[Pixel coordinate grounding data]
*****
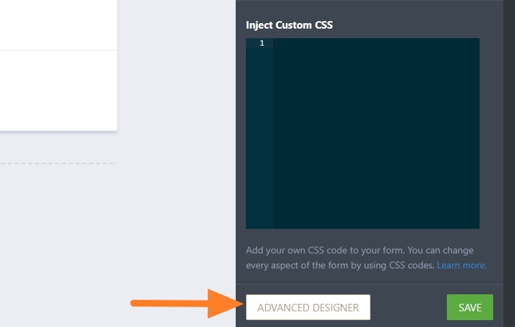Viewport: 515px width, 327px height.
Task: Click the footer bar between Advanced Designer and Save
Action: click(409, 307)
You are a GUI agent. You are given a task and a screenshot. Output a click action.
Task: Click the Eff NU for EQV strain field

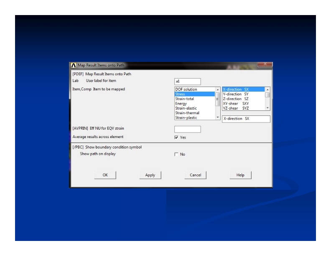point(187,129)

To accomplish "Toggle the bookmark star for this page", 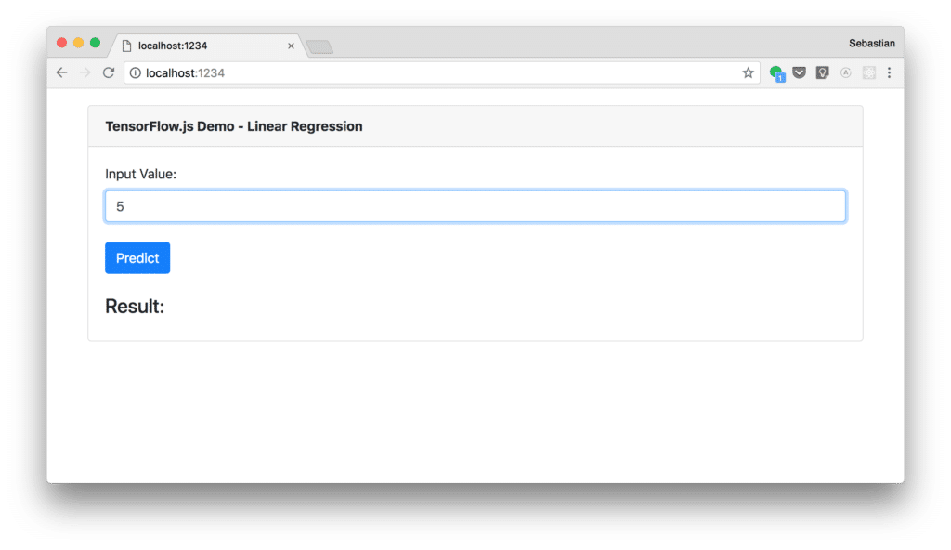I will click(x=749, y=72).
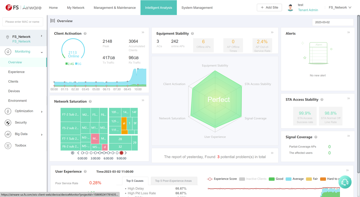360x197 pixels.
Task: Click the MAC or name search field
Action: pyautogui.click(x=23, y=22)
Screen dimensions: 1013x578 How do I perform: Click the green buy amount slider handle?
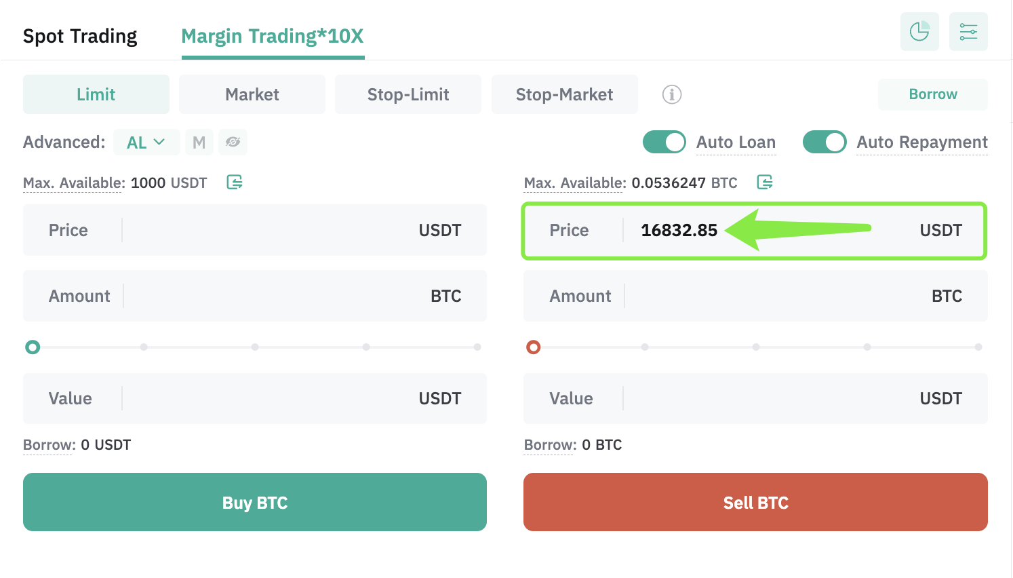pyautogui.click(x=33, y=347)

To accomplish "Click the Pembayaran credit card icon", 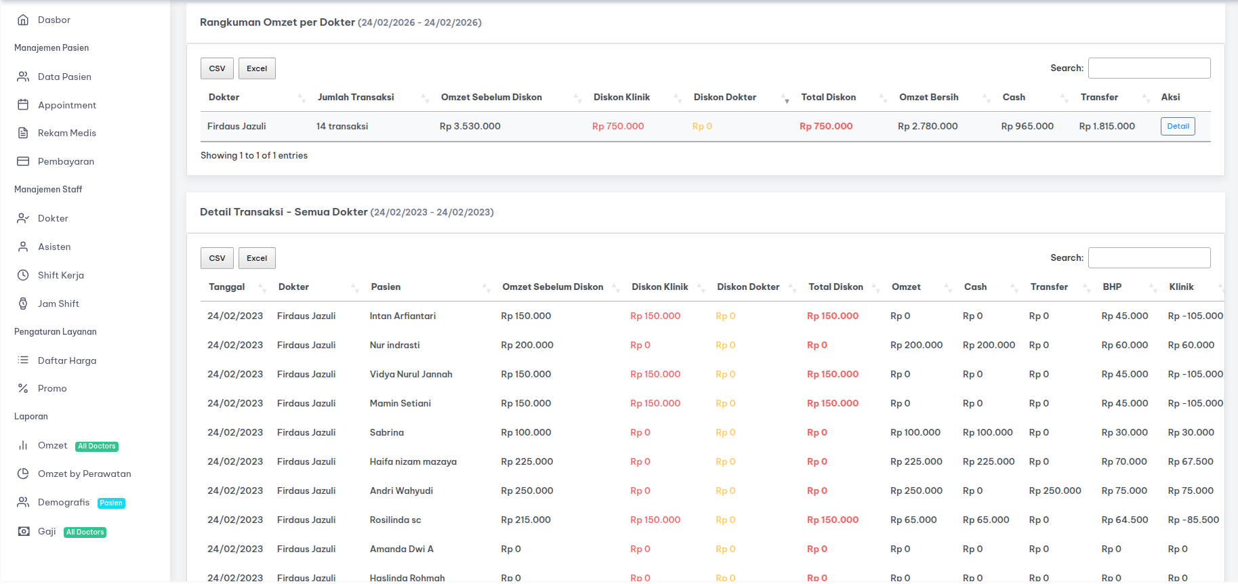I will coord(23,161).
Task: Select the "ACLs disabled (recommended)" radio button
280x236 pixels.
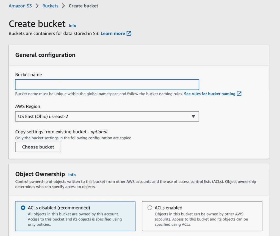Action: (x=23, y=208)
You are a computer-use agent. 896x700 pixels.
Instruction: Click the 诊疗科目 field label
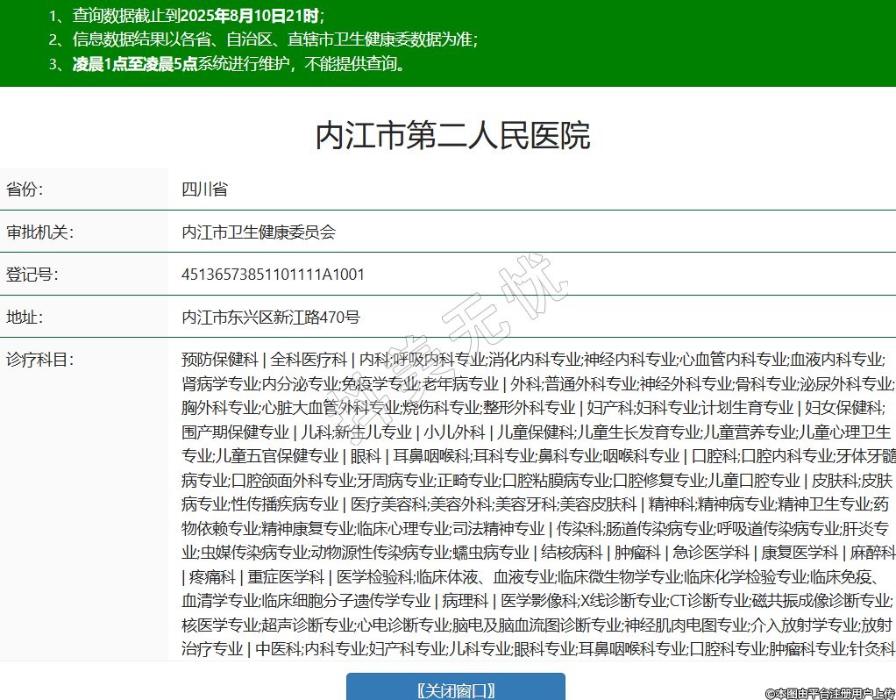click(x=39, y=360)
*****
▶ **Exercise goal**
Filter the preceding entries down to the lines with "agent".

▶ **Task solution**
You are a GUI agent. You are given a task and a screenshot. Output a click action.
You are a computer-use agent. 896x700 pixels.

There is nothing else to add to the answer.